### [Supplied material]
--------------------------------

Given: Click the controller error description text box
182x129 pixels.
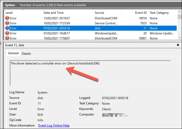Looking at the screenshot, I should (90, 73).
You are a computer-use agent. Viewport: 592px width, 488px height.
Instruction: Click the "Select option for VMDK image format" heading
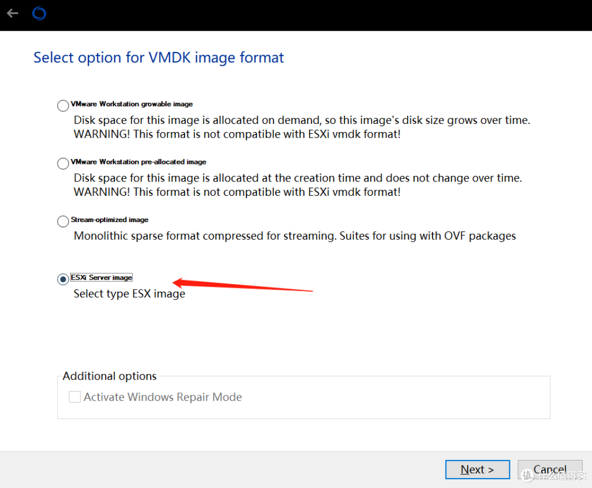158,58

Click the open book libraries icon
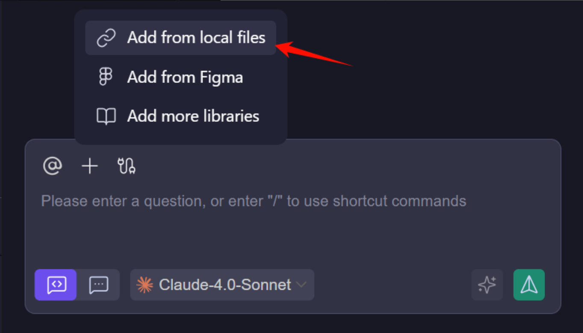pyautogui.click(x=106, y=116)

--------------------------------

### [What the exercise asks]
Print every one of the records above word for word, leaving out the pictures.

### [Answer to the exercise]
Given: Click the controller error description text box
182x129 pixels.
Looking at the screenshot, I should (90, 73).
You are a computer-use agent. Viewport: 592px width, 488px height.
Instruction: Click the "Select option for VMDK image format" heading
158,58

Click the open book libraries icon
pyautogui.click(x=106, y=116)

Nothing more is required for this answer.